Meet Our Staff: Maria Rangel

My name is Maria Rangel, and I am a Mexican, brown skinned woman born in Michoacan, Mexico. Raised in Portland, Oregon since age 6, I am fully bilingual in Spanish and English.

I am the proud mom of three wonderful children -- Ruby (16), Giovanni (15), and Emiliano (9). Each one has taught me to see and live differently. I’ve learned things along the way that I don’t think I ever would have learned without them in my life.

Ruby is my first-born child. She loves coloring, listening to music, singing, and dancing, and she experiences Down syndrome. Because of the negative way in which Ruby’s diagnosis was delivered to me, and because my cultural and community background viewed disability as a tragedy, I initially had low expectations for Ruby and the opportunities life would present to her.

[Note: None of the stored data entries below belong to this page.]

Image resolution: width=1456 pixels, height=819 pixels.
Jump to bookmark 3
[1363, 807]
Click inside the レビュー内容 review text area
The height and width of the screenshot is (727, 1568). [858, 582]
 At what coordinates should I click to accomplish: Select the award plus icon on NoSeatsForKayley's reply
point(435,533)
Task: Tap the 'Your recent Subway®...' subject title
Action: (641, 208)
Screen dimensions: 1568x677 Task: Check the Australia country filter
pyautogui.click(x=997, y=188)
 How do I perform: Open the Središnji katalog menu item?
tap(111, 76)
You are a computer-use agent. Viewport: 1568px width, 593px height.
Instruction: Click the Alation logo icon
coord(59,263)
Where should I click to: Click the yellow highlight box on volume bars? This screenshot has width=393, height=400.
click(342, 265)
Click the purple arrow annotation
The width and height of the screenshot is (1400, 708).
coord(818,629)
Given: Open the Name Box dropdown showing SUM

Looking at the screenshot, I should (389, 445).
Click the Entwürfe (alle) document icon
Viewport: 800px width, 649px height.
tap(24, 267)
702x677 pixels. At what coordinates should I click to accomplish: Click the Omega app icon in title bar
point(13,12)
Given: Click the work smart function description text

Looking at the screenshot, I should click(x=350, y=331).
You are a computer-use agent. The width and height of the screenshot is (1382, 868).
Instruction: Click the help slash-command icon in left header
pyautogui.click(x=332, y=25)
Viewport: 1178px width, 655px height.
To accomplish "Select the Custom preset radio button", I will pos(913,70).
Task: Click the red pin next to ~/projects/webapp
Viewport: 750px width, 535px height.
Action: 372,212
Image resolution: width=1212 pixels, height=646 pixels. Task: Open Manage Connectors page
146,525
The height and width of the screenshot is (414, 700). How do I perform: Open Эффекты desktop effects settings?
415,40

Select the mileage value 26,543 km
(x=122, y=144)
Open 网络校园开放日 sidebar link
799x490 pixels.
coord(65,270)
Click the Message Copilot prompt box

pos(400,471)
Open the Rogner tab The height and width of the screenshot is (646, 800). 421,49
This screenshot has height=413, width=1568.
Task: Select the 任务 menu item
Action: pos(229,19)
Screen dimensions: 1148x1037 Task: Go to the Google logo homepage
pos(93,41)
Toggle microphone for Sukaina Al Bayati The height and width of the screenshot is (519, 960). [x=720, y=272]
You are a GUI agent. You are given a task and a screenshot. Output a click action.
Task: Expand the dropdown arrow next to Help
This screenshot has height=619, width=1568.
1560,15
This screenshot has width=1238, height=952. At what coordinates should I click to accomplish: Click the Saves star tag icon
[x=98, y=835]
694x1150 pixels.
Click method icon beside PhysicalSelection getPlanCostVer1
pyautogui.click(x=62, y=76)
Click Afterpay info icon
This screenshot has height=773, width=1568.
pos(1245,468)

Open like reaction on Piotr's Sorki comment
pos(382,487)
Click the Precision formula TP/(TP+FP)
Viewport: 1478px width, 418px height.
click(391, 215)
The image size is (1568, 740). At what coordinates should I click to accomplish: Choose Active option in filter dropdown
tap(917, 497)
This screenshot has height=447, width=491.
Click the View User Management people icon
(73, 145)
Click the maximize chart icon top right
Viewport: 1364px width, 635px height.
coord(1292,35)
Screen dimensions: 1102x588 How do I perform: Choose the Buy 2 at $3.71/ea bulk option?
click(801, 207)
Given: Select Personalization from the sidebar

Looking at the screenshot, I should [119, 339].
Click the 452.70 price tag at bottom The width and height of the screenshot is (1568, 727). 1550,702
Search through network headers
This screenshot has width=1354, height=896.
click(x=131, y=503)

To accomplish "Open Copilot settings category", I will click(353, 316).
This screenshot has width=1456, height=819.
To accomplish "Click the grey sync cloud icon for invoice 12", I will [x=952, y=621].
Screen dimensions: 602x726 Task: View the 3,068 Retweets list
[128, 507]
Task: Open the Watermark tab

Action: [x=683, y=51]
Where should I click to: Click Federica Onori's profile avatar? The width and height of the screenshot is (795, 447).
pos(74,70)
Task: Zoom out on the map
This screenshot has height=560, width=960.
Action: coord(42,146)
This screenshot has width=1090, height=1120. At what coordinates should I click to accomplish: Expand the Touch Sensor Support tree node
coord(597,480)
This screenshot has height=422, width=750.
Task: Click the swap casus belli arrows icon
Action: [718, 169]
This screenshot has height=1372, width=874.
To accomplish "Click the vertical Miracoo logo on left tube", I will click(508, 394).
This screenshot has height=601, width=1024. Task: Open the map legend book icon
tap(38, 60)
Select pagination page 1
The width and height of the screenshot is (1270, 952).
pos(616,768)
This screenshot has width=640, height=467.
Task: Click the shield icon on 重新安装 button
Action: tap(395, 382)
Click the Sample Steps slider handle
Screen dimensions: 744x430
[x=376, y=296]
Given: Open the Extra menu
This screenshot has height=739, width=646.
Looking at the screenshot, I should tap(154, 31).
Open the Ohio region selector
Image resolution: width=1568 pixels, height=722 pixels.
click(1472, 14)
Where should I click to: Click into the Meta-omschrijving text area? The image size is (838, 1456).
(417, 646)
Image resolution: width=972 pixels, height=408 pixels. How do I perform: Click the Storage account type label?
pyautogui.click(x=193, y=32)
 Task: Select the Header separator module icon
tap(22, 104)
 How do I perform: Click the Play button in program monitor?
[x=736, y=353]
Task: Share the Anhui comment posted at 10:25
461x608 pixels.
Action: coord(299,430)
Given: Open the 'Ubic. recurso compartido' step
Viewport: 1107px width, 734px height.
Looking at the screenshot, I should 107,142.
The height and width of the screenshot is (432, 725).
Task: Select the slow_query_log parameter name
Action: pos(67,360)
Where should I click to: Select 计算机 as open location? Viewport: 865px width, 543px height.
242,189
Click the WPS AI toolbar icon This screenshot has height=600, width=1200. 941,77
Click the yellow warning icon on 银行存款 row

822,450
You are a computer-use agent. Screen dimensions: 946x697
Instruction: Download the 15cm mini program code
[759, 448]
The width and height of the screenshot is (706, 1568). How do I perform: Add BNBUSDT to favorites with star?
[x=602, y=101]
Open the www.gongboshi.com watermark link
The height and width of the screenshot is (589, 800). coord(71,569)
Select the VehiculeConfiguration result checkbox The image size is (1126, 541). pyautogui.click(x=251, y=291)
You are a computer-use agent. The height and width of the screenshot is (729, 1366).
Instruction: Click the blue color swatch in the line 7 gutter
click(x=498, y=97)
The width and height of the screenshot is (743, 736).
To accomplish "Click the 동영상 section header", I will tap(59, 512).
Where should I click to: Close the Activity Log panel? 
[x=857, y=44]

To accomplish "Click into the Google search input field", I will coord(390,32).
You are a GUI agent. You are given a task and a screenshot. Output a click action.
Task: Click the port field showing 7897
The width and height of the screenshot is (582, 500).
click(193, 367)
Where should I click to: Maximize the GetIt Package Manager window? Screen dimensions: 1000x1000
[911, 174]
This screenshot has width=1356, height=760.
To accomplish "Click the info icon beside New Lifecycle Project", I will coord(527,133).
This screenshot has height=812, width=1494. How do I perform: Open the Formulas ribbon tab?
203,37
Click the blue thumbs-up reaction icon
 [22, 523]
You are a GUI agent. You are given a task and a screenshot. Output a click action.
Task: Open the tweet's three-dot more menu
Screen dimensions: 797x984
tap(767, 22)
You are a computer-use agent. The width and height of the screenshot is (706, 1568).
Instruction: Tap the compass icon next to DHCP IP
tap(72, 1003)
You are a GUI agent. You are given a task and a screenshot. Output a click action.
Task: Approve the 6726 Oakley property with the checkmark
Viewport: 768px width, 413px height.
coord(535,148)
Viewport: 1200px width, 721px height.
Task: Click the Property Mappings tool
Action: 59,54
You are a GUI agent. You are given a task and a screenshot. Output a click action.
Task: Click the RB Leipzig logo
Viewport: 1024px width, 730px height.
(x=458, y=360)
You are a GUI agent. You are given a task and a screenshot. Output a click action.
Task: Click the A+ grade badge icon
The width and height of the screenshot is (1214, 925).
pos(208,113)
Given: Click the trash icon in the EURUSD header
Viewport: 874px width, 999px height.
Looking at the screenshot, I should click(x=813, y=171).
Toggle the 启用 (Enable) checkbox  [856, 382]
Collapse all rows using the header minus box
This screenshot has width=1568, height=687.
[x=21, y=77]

My experience highlights the barriers that many families face in advocating for their children. Lack of accurate information about disability and systems is a huge barrier. And cultural barriers are another. I was taught early on in my life to be grateful for anything given to me, to not question authority, and to not act in a way that would attract attention to myself or my family. It is hard to engage fully in systems where the assumption is that you will ask for what you need but when you have been taught to do the opposite.

So, when Ruby entered kindergarten and I was told that she needed to be in a special education classroom, I accepted that. Navigating the special education system was extremely hard for me, as I knew nothing about it before she started school. For four years, I simply attended IEP meetings and agreed with everything I was told because I thought that was all they could offer. I reminded myself to be thankful for whatever support they could give to Ruby.  

But when Ruby was in third grade, I noticed a lot of behavioral changes, and the school did not seem to have answers. I began searching for help outside the school system, and that was when I connected with other parents of children with disabilities. Those families guided me by sharing their own experiences, giving me information and resources, and supporting me to know how to advocate. I learned that all behavior is a form of communication, and I became determined to help Ruby effectively communicate her needs, hopes, and desires. And, while I knew that I had rights as a parent, and that my daughter had rights as a student, I did not fully understand how to exercise those rights to do what I knew would best support Ruby. This all changed once I got connected and led me away from a path of enabling to a path of empowering myself and Ruby. 

I still remember the strength it took for me to first voice my concerns during an IEP meeting, to do so in contrast to everything I had been taught. I got that strength from my newfound knowledge about what was best for my daughter and realizing that if I did not speak up, no one else would. I asked the district for communication supports. She now currently uses Avaz and Tobbii DynaVox, a bilingual communication app. Once those were established, Ruby’s behavior improved significantly, probably because she felt more in control of her life.

Now, every time things get difficult in my advocacy, I think of our past successes and of Ruby’s and my vision for her. That gives me the strength to keep moving forward. I now work hard to break misconceptions about disability with my family and community by supporting my daughter to have access to anything my other two children have access to, with the support she needs in place. 

I recently joined the FACT Oregon team as a Bilingual Program Specialist, and I am so excited to continue supporting my community, as I have done for the past ten years. My own “lightbulb moment” was when I realized that I was not the only parent going through these challenges and that by talking to other parents and sharing my experience, I could really help support others. It really means a lot to me that I can reciprocate the support that I once received and still receive. My goal is to help break down barriers to access by providing support, resources, training, and information in Spanish. While my own path has not been easy, I am bilingual and can communicate effectively in English. That is not true for many in my community. I want everyone in my Spanish-speaking community to feel connected and empowered no matter what support they may need to do so.

My advice to families:

Before I got started on my advocacy journey, I thought that by doing everything for Ruby, I was protecting her from failure. But another parent told me: “Maria, everything you do for your daughter now, someone will have to do for her when you are not there.” That made me think hard about giving my daughter dignity of risk and presuming competence. So, with that in mind, my advice to families is to not let anyone define who your child will be. A person is not defined by a disability. Their disability is a part of them, but like anyone else, they have interests, talents, likes, dislikes, hopes and dreams. Look for those right supports so your kid live a whole, full life and accomplish anything they want.